RDC/ POLITIQUE : Une pétition pour la destitution de Modeste Bahati Lukwebo fait monter la tension au Sénat
La crise politique s’intensifie au Sénat de la République démocratique du Congo. Une pétition visant la destitution du deuxième vice-président du Sénat, Modeste Bahati Lukwebo, a été déposée ce lundi après avoir recueilli 83 signatures de sénateurs.
L’initiative serait portée par un élu de l’Union pour la démocratie et le progrès social (UDPS), parti du président Félix Antoine Tshisekedi Tshilombo. Cette démarche ouvre ainsi une nouvelle séquence de tensions au sein de la majorité présidentielle.
Pour l’heure, l’issue de cette motion de défiance reste incertaine. La procédure devra encore franchir plusieurs étapes institutionnelles avant une éventuelle décision finale de la chambre haute du Parlement.

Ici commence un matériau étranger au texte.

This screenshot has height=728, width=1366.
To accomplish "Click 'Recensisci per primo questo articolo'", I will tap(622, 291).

Dans le camp de l’Alliance des forces démocratiques du Congo et alliés (AFDC-A), la réaction est vive. Des proches de Modeste Bahati Lukwebo dénoncent ce qu’ils qualifient d’acharnement politique visant à sanctionner certaines de ses prises de position.
Face à la polémique, Modeste Bahati Lukwebo a tenté d’apaiser les tensions. Dans un message adressé aux sénateurs via leur forum WhatsApp, il a présenté ses excuses pour l’incompréhension suscitée par ses récentes déclarations sur la Constitution.

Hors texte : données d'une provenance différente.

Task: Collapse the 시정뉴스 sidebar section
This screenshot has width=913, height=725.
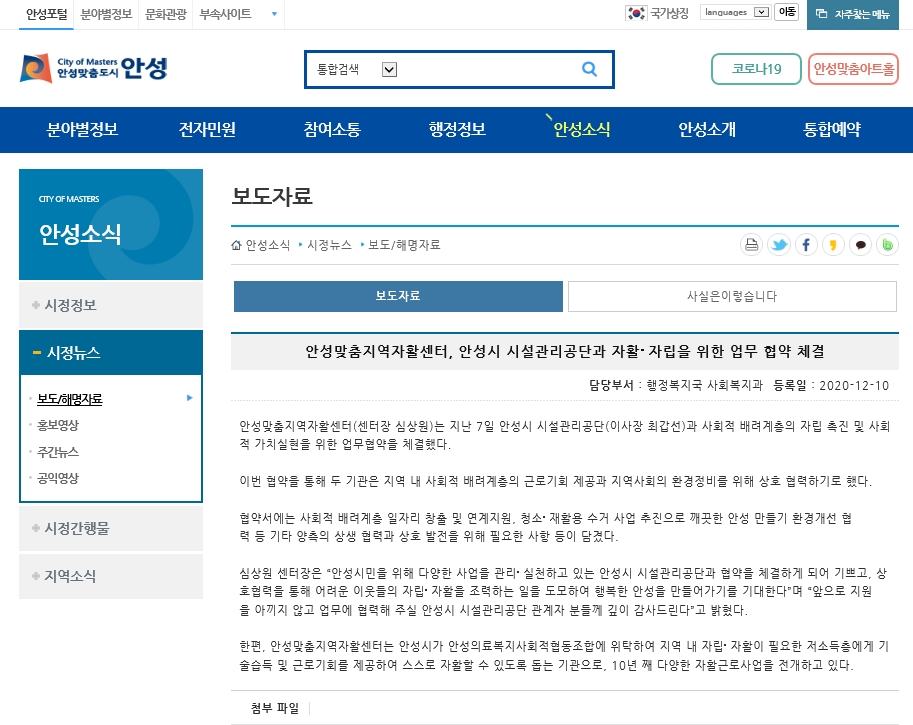Action: [111, 352]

Lors d’une conférence de presse tenue le 4 mars 2026, il avait déclaré qu’il fallait « changer les mentalités avant de changer la Constitution », une phrase interprétée par certains comme une opposition à une éventuelle révision constitutionnelle.
Le sénateur assure toutefois que ses propos ont été sortis de leur contexte. Il affirme n’avoir jamais exprimé d’opposition à une modification de la Constitution et dit vouloir simplement encourager un débat serein au sein de l’Union sacrée de la Nation.
Dans son message, il a également réaffirmé sa loyauté envers le chef de l’État, Félix Antoine Tshisekedi Tshilombo.
Cette mise au point intervient alors que la pétition continue de circuler dans les couloirs du Sénat. Reste à savoir si ces explications suffiront à calmer les tensions ou si la motion de défiance poursuivra son parcours parlementaire jusqu’à un vote formel.